Ddl concorrenza. Mnlf: “Lorenzin mal consigliata o non a conoscenza del sistema farmaceutico italiano”

Ddl concorrenza. Mnlf: “Lorenzin mal consigliata o non a conoscenza del sistema farmaceutico italiano”

Ddl concorrenza. Mnlf: “Lorenzin mal consigliata o non a conoscenza del sistema farmaceutico italiano”
Così il Movimento Nazionale Liberi Farmacisti replica al'intervento del ministro della Salute nel corso del forum di Repubblica TV dove ha ribadito la sua contrarità ad ogni ipotesi di liberalizzazione della vendita dei farmaci con ricetta medica (Fascia C).

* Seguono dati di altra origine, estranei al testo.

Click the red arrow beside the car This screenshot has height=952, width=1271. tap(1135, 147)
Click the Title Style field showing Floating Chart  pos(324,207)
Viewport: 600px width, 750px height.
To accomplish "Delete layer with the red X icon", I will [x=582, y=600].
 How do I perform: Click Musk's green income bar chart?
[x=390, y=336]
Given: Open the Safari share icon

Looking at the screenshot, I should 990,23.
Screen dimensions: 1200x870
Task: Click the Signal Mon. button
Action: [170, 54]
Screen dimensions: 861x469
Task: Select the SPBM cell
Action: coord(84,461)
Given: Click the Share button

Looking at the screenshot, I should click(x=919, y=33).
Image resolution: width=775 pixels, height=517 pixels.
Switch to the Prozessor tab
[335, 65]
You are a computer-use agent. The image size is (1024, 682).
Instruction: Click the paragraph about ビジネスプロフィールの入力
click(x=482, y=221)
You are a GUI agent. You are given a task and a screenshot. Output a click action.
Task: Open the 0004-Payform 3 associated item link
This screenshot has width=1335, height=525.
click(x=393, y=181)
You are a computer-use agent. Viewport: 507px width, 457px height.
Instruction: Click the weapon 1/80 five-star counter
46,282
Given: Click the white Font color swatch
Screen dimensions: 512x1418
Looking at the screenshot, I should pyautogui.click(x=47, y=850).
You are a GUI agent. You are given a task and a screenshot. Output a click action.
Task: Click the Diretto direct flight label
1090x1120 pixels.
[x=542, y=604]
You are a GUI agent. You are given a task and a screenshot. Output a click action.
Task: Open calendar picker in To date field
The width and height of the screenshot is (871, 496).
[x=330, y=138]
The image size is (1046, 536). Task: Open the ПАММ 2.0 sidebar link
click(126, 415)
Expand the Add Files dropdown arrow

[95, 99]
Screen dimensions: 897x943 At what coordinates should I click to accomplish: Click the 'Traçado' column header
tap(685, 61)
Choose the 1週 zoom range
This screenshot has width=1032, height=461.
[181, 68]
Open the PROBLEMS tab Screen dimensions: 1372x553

"Spiace dover ancora una volta contraddire la gentile Ministra Beatrice Lorenzin per quanto affermato durante il suo intervento di ieri a Repubblica TV ripreso in parte dal quotidiano, ma le considerazioni espresse fanno pensare ad una scarsa conoscenza del settore della distribuzione del farmaco, fatto che sarebbe grave per un Ministro della Salute. I farmaci di fascia C, quelli con obbligo di ricetta e pagati direttamente dai cittadini, di cui si chiede la liberalizzazione, non sono a carico del sistema sanitario nazionale, la loro liberalizzazione non farebbe aumentare in alcun modo la spesa sanitaria pubblica, al contrario incrementerebbe l'uso dei generici promuovendo risparmi per il Ssn e per i cittadini (600 mln Fonte Altroconsumo)". Così il Movimento nazionale liberi farmacisti ha commentato le dichiarazioni rilasciate ieri dal ministro della Salute, Beatrice Lorenzin in merito alla possibile liberalizzazione dei farmaci di Fascia C.
 
"Quando la Ministra dice che dispensare il farmaco non è come vendere mortadella, pere o mele, siamo d'accordo, ma vogliamo ricordarle che proprio perché il farmaco non deve essere banalizzato nelle parafarmacie e nella grande distribuzione (meno del 15% del totale degli esercizi abilitati alla vendita di SOP e OTC), come lo stesso ministero da Lei presieduto ha richiesto, ci sono reparti dedicati ove c'è un professionista laureato ed abilitato proprio come nelle farmacie, inoltre gli stessi esercizi debbono sottostare a severi controlli e partecipare alla farmacovigilanza – prosegue il Mnlf -. La Ministra evoca la paura di veder chiudere le piccole farmacie di Paese, questa, dati alla mano, è una strumentalizzazione che non regge, perché in media con la liberalizzazione dei farmaci di fascia C le farmacie perderebbero 45/55 euro al giorno, a fronte di 5000 nuovi posti di lavoro, 3000/3500 nuove aziende e 700 milioni d'investimenti. Ricordiamo alla Ministra che quelle pochissime farmacie che hanno chiuso e quelle in difficoltà non lo sono ne per la congiuntura economica ne per l'eventuale liberalizzazione dei farmaci di fascia C, ma più semplicemente perché mal gestite. Ben altre entreranno in difficoltà se verrà data via libera all'entrata del capitale privato trasformando un monopolio di fatto in un oligopolio".
 
"Quando la Ministra afferma che 'prendere troppi farmaci fa male' a proposito della liberalizzazione della fascia C rischia di coprirsi di 'ridicolo' perché dovrebbe sapere che stiamo parlando di farmaci che hanno l'obbligo della ricetta medica, quindi non sottoposti a 'domanda elastica', ma alla prescrizione di un medico. Non vogliamo pensare che Lorenzin creda davvero che con la liberalizzazione dei farmaci di fascia C i medici italiani impazziscano e si mettano a 'sfornare' ricette indipendentemente dalla necessità del paziente. Alla Ministra, ci scusi per il gioco di parole, consigliamo di cambiare 'consiglieri' e di non farsi guidare per mano da chi ha tutto l'interesse di difendere posizioni di privilegio (Leggi Federfarma). Ci sono gli atti parlamentari delle audizioni in Commissione, studi d'istituti di eccellenza, li legga, li approfondisca, li verifichi, ma non sia un 'registratore autoreverse' delle corporazioni", conclude la nota.